Trotz meiner eher merkwürdigen Vergangenheit mit der Serie, freue ich mich auf den Release von Fallout 76. Das Auslassen von NPCs in der Spielwelt empfinde ich bislang als gelungene Entscheidung, die einen Großteil der Atmosphäre trägt. Spannende, gut vorgetragene Audio-Logs verschollener Bewohner lasse ich bequem nebenbei laufen, während ich schon wieder auf dem Weg zum nächsten Missionsziel bin, irgendwo nützlichen Loot suche oder einfach mal den Blick schweifen lasse. Zu Entdecken gibt es in der riesigen Spielwelt schließlich genug, denn abseits der durchwachsenen Multiplayer-Struktur, bietet Fallout 76 ja auch wieder das gewohnt starke Rollenspiel-Paket, das mich unzählige Stunden in der Charakterentwicklung, beim Craften neuer Gegenstände und mit dem Erledigen von Quests verbringen lässt.
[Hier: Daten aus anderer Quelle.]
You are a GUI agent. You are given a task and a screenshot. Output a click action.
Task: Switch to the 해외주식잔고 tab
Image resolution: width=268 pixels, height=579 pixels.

Diesmal will ich sogar unbedingt der anfänglichen Ausgangssituation auf den Zahn fühlen und im Rahmen der Hauptstory herausfinden, wo denn jetzt alle anderen abgeblieben sind. Dass ich auf diesem umfangreichen Weg durch West Virginia auf Fabelwesen aus der hiesigen Folklore treffen kann, darunter auch ein übergrößes Faultier und der sagenumwobene Mottenmann (shut up and take my money!), macht mich als Fan von so ziemlich allem Fantastischen besonders glücklich und zeigt mal wieder, mit wieviel Detailverliebtheit Bethesda seine Projekte angeht.

Die Idee, Fallout 76 einer recht langen Beta-Phase zu unterziehen, war ein ziemlich cleverer Schachzug von Bethesda, von dem letztlich jeder profitiert hat. Unentschlossene konnten ausgiebig testen, Fans schon mal ordentlich Fortschritt erzielen und Bethesda hat die Zeit genutzt, um genügend Feedback zu sammeln und Anpassungen vorzunehmen.

Das perfekte Spiel wird Fallout 76 mit Sicherheit nicht. Doch es besitzt genügend Charme und geht mutig neue Wege, ohne dabei alte Stärken zu vernachlässigen. Ich bin jedenfalls wieder gespannt, diesmal klappt es bestimmt mit uns!